WORK REQUEST >> The answer must consist of every line from the data that holds "dialog".

(Records drawn from a dataset)
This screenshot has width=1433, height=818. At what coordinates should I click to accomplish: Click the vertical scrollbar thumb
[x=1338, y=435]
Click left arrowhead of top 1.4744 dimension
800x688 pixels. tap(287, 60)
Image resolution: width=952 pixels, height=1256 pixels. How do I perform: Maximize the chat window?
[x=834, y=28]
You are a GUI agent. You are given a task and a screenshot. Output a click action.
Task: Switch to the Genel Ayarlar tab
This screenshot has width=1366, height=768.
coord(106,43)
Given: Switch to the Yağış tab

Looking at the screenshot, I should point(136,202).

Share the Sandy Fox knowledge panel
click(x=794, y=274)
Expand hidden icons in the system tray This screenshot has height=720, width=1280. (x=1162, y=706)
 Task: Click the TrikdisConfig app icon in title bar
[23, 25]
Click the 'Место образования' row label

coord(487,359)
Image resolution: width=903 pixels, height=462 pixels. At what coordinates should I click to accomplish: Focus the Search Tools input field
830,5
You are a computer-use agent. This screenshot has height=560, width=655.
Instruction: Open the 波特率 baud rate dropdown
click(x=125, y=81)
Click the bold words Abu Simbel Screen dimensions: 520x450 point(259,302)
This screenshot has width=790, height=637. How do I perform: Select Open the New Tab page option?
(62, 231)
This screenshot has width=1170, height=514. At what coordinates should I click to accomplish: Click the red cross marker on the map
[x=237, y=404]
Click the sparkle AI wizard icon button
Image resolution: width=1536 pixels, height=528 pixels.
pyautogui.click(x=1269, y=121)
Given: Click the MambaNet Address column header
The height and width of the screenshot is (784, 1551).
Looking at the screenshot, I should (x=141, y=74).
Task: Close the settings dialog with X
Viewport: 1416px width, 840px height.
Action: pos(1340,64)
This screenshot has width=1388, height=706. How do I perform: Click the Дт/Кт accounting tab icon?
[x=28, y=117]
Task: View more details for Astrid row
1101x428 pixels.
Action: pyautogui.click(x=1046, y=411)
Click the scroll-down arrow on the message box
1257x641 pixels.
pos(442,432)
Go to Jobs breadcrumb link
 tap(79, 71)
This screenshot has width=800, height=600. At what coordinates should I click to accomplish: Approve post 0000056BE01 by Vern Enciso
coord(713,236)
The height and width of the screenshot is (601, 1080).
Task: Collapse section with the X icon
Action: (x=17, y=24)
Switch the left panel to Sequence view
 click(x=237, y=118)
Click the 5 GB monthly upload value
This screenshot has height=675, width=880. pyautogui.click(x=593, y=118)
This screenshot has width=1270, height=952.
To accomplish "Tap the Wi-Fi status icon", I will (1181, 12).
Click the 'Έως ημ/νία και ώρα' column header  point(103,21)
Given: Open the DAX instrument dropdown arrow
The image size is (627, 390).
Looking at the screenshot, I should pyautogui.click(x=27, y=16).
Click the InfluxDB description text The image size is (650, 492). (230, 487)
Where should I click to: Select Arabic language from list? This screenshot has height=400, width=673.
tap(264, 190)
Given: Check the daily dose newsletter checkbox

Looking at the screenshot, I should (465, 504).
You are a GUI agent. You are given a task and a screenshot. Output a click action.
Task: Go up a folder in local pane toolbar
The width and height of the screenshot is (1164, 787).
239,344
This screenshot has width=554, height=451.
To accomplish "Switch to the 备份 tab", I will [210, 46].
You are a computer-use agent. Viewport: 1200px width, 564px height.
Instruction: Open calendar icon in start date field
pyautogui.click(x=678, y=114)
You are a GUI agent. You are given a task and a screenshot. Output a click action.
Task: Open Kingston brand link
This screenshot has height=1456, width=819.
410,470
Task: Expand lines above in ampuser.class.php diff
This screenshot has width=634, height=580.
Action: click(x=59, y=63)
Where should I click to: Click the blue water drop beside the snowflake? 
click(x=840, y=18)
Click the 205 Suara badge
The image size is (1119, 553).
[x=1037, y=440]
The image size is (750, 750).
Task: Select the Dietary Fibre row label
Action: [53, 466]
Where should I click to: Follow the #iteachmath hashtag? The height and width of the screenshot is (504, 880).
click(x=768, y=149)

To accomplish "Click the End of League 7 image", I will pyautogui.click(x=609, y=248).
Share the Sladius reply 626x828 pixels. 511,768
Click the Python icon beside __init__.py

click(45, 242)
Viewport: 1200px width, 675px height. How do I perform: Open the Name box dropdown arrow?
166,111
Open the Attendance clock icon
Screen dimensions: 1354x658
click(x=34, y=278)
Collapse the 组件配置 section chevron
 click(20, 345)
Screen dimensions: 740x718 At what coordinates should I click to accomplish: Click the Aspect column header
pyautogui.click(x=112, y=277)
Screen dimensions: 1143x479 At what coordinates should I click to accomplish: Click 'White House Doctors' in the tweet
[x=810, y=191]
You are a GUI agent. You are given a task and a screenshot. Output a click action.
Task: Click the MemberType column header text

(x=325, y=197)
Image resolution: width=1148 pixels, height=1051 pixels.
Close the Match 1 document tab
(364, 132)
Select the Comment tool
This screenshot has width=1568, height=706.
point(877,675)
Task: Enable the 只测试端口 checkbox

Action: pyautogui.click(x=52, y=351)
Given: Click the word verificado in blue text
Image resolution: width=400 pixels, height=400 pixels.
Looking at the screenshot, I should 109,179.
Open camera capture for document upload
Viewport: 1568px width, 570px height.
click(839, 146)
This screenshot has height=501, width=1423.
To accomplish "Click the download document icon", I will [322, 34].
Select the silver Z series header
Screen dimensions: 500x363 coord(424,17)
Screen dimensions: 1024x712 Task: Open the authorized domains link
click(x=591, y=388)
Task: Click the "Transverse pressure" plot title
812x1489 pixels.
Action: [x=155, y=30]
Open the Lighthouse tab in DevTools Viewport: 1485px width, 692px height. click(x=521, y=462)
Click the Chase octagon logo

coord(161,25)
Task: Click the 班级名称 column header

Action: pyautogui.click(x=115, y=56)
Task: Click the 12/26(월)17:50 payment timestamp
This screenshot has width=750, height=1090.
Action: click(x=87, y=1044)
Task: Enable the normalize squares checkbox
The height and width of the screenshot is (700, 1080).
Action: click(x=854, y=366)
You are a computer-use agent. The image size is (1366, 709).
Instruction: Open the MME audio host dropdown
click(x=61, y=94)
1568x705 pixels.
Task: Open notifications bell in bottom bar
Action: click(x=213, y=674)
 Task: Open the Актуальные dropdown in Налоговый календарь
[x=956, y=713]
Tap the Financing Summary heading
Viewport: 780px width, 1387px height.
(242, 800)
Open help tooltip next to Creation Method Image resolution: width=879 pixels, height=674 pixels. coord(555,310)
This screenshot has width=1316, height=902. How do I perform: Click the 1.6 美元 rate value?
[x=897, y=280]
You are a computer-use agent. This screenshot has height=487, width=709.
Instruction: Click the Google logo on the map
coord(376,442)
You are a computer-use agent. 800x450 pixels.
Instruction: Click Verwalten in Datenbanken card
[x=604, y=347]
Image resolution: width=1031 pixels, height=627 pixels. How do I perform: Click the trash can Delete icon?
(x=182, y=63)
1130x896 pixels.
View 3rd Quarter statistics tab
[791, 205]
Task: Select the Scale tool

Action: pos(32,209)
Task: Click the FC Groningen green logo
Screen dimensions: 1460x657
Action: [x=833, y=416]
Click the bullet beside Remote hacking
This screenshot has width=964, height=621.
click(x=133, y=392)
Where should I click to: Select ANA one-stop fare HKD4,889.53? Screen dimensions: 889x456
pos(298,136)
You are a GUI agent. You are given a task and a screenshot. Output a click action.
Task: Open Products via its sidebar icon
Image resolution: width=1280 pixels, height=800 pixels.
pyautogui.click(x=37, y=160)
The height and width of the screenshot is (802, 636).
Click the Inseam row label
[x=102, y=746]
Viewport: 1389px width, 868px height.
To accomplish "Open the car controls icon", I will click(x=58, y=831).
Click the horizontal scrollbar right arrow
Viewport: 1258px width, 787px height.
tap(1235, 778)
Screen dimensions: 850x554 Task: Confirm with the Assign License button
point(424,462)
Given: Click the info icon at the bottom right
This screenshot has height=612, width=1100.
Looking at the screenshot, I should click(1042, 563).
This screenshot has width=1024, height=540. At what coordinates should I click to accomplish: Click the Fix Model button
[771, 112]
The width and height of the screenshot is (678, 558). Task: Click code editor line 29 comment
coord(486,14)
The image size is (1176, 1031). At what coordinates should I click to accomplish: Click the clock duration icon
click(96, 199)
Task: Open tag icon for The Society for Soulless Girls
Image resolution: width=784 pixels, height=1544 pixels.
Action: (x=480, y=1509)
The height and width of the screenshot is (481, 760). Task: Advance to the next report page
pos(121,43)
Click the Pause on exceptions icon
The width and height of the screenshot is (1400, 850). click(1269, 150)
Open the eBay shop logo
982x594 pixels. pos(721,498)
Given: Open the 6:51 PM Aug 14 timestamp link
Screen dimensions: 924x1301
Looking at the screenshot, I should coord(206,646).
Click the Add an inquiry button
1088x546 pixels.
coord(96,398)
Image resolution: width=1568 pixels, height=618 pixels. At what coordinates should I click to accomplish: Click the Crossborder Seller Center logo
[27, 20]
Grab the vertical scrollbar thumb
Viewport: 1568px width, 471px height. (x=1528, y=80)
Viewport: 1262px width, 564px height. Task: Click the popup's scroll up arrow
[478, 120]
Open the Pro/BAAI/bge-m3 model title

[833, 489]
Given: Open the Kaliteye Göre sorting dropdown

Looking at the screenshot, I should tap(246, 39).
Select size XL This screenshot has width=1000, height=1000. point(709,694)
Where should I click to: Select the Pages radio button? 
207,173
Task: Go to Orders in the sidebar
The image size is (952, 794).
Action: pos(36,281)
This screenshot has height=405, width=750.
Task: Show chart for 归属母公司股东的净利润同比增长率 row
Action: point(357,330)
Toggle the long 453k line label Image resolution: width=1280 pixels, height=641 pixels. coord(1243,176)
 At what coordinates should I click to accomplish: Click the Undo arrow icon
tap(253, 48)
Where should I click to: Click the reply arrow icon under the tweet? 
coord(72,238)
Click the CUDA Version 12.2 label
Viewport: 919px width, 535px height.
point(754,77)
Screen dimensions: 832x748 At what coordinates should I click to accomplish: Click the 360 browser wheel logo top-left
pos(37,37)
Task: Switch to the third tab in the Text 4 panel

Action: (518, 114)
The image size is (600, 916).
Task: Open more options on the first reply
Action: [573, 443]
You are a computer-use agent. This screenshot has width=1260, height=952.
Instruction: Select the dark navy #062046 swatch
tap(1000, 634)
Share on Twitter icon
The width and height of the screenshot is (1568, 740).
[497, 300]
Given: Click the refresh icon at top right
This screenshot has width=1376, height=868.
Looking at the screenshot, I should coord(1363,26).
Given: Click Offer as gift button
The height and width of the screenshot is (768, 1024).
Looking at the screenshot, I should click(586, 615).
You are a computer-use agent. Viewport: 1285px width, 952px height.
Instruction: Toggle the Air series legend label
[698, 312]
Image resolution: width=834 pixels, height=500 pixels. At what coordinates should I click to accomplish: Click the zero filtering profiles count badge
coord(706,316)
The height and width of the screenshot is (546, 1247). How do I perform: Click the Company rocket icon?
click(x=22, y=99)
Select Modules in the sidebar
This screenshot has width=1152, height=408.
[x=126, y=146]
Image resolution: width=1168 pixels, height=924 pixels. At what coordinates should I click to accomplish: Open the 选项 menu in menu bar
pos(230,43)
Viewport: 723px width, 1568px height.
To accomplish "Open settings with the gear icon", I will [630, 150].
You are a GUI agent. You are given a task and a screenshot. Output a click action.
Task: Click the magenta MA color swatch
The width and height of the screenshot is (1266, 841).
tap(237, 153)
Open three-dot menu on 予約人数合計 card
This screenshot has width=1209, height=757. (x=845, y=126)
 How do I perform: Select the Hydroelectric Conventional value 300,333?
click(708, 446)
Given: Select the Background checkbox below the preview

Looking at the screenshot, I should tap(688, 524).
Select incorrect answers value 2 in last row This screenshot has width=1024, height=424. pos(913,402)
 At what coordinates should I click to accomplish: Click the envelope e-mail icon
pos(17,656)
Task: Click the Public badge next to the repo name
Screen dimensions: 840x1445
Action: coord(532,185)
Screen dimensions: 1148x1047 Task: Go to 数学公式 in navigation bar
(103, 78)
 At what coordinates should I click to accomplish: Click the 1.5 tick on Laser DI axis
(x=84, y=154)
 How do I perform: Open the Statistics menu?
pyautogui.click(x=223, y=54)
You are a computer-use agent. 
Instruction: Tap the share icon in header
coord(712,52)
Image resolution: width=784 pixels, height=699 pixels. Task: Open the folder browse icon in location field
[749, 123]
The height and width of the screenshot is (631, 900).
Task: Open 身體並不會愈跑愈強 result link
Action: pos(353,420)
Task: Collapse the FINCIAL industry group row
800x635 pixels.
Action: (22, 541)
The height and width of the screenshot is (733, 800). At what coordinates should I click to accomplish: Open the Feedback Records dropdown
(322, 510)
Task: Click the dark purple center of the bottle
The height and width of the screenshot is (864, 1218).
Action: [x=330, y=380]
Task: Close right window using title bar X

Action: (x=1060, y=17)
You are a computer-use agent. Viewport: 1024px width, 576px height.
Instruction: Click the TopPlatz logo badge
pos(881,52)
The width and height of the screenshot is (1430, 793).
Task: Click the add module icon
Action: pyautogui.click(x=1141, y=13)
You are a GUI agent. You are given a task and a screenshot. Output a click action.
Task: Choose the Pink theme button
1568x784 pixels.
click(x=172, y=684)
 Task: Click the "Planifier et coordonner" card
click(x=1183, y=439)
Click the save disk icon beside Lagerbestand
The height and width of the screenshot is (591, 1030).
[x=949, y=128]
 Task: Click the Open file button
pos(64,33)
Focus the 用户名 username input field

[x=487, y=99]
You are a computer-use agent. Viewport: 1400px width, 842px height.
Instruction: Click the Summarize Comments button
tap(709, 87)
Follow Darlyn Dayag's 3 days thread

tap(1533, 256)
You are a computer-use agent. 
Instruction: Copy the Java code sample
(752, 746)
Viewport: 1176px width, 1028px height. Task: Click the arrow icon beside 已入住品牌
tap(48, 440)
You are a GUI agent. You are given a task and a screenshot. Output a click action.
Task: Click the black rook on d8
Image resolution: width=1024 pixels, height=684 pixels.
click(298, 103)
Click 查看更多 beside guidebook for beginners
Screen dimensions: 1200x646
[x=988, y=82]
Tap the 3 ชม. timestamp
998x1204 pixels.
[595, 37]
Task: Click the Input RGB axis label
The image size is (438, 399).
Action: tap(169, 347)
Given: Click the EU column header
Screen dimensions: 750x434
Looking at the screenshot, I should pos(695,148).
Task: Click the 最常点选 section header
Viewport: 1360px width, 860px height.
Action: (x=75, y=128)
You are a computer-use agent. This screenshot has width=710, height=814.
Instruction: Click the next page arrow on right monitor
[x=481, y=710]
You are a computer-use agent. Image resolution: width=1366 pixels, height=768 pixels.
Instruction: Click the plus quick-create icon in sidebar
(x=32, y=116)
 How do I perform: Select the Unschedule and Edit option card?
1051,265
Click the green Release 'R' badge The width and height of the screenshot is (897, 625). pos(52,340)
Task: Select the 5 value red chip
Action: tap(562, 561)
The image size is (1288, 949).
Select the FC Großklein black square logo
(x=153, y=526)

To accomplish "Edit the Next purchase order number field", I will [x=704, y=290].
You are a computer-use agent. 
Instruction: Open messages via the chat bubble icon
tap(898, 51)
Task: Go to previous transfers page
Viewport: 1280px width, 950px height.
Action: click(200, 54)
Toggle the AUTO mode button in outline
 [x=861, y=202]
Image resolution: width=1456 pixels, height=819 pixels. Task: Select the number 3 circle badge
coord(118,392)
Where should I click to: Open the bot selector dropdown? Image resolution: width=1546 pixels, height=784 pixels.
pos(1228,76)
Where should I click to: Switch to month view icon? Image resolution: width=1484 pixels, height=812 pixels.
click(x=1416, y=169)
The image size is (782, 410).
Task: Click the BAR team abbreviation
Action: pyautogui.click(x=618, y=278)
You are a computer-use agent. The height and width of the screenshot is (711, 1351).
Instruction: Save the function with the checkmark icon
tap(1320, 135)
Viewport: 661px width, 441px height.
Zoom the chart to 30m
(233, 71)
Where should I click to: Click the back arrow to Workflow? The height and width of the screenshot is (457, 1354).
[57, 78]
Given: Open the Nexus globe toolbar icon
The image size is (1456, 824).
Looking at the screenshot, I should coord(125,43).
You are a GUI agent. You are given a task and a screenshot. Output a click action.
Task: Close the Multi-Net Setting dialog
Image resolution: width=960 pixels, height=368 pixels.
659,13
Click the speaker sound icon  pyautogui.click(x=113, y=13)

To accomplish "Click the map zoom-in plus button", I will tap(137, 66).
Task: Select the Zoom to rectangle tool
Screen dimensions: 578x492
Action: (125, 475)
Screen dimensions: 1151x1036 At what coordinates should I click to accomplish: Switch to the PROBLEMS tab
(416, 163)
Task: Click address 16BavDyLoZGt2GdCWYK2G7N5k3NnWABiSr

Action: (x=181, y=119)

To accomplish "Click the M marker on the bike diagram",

EXERCISE RESPONSE >>
Task: Close the settings dialog with X
Task: Close the Multi-Net Setting dialog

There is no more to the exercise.